Robson, de 36 anos, é operador de máquinas em uma indústria metalúrgica de São Bernardo do Campo e concilia a rotina intensa de trabalho — muitas vezes até de madrugada — com a dedicação às corridas de rua. Pai de uma filha com deficiência auditiva, ele afirma que a decisão foi guiada pela fé e pelo senso de empatia.
Nas redes sociais, o brasileiro relatou que tudo aconteceu em segundos e que chegou a pedir a Deus que alguém também parasse para ajudar.

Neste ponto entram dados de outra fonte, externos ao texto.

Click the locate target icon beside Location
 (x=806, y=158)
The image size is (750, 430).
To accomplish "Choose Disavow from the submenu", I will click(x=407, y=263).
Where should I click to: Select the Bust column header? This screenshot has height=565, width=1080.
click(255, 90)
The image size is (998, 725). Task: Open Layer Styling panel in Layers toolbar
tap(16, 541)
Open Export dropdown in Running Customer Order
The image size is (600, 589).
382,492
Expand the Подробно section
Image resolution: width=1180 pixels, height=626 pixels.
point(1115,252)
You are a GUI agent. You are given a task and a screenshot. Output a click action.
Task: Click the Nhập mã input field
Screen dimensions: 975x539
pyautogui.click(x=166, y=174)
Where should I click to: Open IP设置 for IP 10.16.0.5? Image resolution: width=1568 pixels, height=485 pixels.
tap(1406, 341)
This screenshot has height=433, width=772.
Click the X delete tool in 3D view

Ao ver Beggs interromper a prova, entendeu que não estava sozinho. “Dois são mais fortes do que um”, escreveu.
O gesto repercutiu internacionalmente, com veículos estrangeiros chamando os corredores de “heróis” da maratona. Mesmo sem atingir o tempo desejado, Robson destacou que o momento foi maior do que qualquer marca pessoal e já projeta voltar à prova em 2027 para tentar quebrar a barreira das 2h40.
Após o feito, ele retornou ao Brasil e, nesta quarta-feira (22), seguiu direto do aeroporto para o trabalho, levando consigo não apenas a experiência de mais uma maratona — a décima da carreira —, mas o reconhecimento de um ato que simboliza o verdadeiro espírito esportivo.